“Dear me!” sighed the latter, at last, “I know now what mamma means by saying she sleeps with her ears open. I have one ear up-stairs, and the other on my book, and I’ve read this page six times, and I have forgotten to turn over.”

“It shows your distracted condition, if you are trying to read with your ears,” Marjorie stopped her studying to observe. “Don’t bother about that infant, girls. She’s all right. I’m only thinking about her poor mother. Jane said there had been no inquiries at the police station.”

“Everybody’s been firing that police station at our heads all day,” said Eunice, “but I couldn’t bear to have the poor little thing put in a cell.”

“But they don’t put lost children in cells, goosie,” said Marjorie. “I suppose they have a woman to take care of them. They send to the Central Office and tell them they have a lost child there. Then anybody who has lost a child goes to the nearest station and tells about it. Then they send to the Central and ask if a lost child has been reported there, and then they telegraph back if it has, and the parents go and find it, wherever it is. You know I sent to the station to say it is here.”

“How very simple,” said Eunice, thoughtfully. “I wish we had known that this morning. I didn’t think about the mother’s part of it, as I do now. How we would feel if Kenneth was lost for even an hour.”

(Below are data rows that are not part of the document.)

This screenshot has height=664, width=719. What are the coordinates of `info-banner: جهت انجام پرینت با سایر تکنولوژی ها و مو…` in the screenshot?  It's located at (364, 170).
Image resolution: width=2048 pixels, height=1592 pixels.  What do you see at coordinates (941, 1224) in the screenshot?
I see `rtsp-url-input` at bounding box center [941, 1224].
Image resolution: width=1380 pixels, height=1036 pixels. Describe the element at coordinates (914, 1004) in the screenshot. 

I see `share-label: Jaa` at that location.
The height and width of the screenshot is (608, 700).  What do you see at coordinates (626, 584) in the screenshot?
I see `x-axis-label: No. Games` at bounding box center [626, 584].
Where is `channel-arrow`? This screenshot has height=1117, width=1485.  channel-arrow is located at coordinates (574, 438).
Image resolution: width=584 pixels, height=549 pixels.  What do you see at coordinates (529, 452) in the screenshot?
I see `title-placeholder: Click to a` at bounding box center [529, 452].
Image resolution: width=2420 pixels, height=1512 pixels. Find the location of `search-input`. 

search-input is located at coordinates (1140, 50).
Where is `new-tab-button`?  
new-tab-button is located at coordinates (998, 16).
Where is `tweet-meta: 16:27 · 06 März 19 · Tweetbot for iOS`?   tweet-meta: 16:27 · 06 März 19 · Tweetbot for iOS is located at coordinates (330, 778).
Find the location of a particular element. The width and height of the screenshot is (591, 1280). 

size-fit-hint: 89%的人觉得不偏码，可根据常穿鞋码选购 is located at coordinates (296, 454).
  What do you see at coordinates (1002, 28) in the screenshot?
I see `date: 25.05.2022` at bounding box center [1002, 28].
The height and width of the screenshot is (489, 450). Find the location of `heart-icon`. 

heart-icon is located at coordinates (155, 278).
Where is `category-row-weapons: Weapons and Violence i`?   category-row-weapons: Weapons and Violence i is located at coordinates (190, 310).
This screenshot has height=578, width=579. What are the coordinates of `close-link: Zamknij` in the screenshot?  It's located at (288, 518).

“Come, Eunice,” said Cricket, shutting her book with a slam. “Let’s go to bed. I’ve had such an exciting day that I’m just reeking with sleep. Good night, Meg.”

“Good night, and take care of your infant.”

The children tiptoed into their room, and turned up the gas a very little.

“Do look at that child,” said Eunice, stopping short.

Certainly if Mosina was quiet by day she plainly made up for it at night. She had twisted, and wiggled, and kicked, till the clothes were lying in every direction, and she herself was curled into a little ball at the foot of the bed, with her beloved thumb tucked into her mouth as far as it would go.